Swagatam, Catarina Alves Costa, 1998
... este meu filme, que já tem 20 anos, foi filmado num território que na altura se chamava o bairro da Quinta da Holandesa, ali por trás dos cinemas Alfa, no Areeiro: há ali duas torres, por trás há um vale, e existia ali um bairro. Foi lá que eu filmei em 1998 o Swagatam, que quer dizer “Bem-vindos” e é o nome do programa de rádio que o Senhor Champaklal faz há mais de 20 anos, um programa dirigido às populações islâmicas e hindus da cidade de Lisboa que ainda hoje existe, aos domingos de manhã, na rádio Orbital. Um dia, no carro, ouvi por acaso este programa de rádio e quis saber o que estava por trás dele e foi assim que cheguei ao bairro.
Ali, o que vemos é uma civilização milenar, trazida pelos hindus que vêm habitar o bairro, e um espaço e uma habitação precária e recente. As pessoas que viviam nesse bairro foram realojadas no bairro do Armador, aqui em Marvila (...) e mesmo agora, no bairro do Armador, um bairro que tem 20 anos, as pessoas vivem num tempo longo.

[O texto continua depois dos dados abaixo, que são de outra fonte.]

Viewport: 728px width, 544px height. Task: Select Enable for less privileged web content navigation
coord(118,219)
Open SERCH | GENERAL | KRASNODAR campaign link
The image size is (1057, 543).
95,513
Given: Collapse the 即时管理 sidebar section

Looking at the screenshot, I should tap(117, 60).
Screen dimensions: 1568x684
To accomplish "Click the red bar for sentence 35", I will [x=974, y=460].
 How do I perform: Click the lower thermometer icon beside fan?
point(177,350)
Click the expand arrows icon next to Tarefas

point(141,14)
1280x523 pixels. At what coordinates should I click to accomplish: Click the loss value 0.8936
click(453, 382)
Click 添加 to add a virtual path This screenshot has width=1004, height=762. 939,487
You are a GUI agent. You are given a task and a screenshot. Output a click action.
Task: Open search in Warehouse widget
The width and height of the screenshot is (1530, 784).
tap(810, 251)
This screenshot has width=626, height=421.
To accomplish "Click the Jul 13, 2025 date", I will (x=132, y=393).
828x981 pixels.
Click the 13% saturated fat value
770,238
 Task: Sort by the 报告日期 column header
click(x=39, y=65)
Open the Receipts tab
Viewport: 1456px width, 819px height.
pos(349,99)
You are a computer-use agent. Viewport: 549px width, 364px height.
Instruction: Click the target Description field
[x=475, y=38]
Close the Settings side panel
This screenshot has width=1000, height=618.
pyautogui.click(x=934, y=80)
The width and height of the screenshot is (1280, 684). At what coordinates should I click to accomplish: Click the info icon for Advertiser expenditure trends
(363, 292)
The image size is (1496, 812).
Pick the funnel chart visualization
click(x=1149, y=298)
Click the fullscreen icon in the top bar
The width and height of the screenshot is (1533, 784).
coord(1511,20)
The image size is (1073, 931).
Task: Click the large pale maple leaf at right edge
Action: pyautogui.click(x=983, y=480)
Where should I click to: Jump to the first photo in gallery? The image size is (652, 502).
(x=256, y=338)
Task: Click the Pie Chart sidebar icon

Só uma imagem, para vos dar conta do que estou a dizer: a avó da família Carsane – à esquerda na fotografia, aquela senhora que está de branco – quis trazer a sua mó de pedra, onde ela fazia a farinha de arroz. A sua mó de pedra veio de Moçambique num navio, chegou dois anos depois, foi instalada no pátio da casa e uma das cenas do filme é a avó a moer o arroz na sua mó de pedra que pertencia à sua avó. Essa mó de pedra vive noutra dimensão temporal daquela que é a da casa que eles habitam.
Hoje em dia o que nós encontramos no local onde existia o bairro, é isto: um parque de estacionamento, ali por trás das torres, um terreno mais ou menos vago atravessado pela linha do comboio.
Fragmentos da intervenção de Catarina Alves Costa no Laboratório Cidade/Arquivo (ciclo “O que é o Arquivo?”) organizado em Maio de 2019 na Biblioteca de Marvila.